As Rebecca Beiter left Franciscan University of Steubenville in May 2015, she not only carried a psychology degree under her arm but a published research paper as well.
Rebecca, a Charlottesville, Virginia, native who graduated summa cum laude, published and presented a paper on depression, anxiety, and stress in college students at two conferences during her senior year.
The research started at Franciscan University, where Rebecca, along with psychology professor Dr. Stephen Sammut, surveyed students and analyzed the results as part of an experimental psychology class.
“I did a lot of the analysis in multivariate statistics,” Rebecca says. “[Sammut] asked me if I wanted to continue with it, so I said ‘Sure!’ I wrote up the paper and put it all together. We then edited it, prepared the manuscript, and started submitting it to journals.”
After the Journal of Affective Disorders published the paper, Rebecca moved on to presentations, attending the Undergraduate Psychology Research Conference at John Carroll University in Ohio.
Rebecca was one of the few undergraduates to present a published paper. “We each had 10 minutes to give our presentation, going through the basics of our study,” she says. “It was a really good experience to be able to actually present in front of an audience.”
For the Association for Psychological Science Conference in New York in May 2015, Rebecca created a poster presentation and saw many other research projects.
She credits the faculty at Franciscan University for guiding her along the way. “Dr. Sammut has been really helpful in getting me potential research experience and letting me be part of the ongoing research here at Franciscan. Most undergraduates don’t get that at big universities,” she says.
In addition to her extracurricular survey work, Rebecca worked as the senior research lab assistant. She trained incoming underclassmen and organized the experimental and cleaning schedule in the research lab.
“[Rebecca] was organized, driven, disciplined and very much motivated,” Dr. Sammut says. “She worked well beyond the required hours, and I cannot even begin to describe the great amount of work she did.”
Upon graduation, Rebecca accepted a position as a research technician at the University of Virginia, where she is pursuing a doctorate in neuroscience. She is currently working on elucidating molecular mechanisms that may contribute to both multiple sclerosis and depression and plans to graduate in May 2021.

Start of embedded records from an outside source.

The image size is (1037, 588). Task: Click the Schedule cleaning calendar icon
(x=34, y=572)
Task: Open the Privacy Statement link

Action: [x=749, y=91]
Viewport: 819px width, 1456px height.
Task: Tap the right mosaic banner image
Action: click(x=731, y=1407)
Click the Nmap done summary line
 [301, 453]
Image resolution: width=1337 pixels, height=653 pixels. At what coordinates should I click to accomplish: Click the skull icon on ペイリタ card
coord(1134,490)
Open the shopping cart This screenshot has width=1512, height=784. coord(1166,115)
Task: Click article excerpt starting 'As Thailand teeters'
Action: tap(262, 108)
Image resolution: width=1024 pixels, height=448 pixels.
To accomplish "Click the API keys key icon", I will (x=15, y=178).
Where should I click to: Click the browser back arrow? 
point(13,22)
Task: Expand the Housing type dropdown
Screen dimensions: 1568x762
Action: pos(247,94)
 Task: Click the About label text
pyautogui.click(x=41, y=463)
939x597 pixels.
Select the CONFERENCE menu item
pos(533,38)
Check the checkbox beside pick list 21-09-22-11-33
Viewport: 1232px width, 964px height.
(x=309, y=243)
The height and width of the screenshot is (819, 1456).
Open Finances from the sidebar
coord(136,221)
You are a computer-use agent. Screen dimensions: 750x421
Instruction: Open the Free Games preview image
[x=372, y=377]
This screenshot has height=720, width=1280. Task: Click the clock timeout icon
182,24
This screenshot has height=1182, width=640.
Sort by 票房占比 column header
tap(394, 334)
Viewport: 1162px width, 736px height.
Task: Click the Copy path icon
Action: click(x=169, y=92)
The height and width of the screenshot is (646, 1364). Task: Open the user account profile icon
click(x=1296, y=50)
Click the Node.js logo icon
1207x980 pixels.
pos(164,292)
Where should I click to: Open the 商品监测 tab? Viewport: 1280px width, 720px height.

“My experience at Franciscan, and especially the mentoring I received from Dr. Sammut, not only trained me in how to conduct rigorous scientific research,” says Rebecca, “but also modeled for me how to live out a calling as a Catholic scientist. Working in a field that is so often viewed as incompatible with true faith, the Catholic and scientific background I received at Franciscan has truly helped me in living out my vocation as both a Catholic and a neuroscientist.”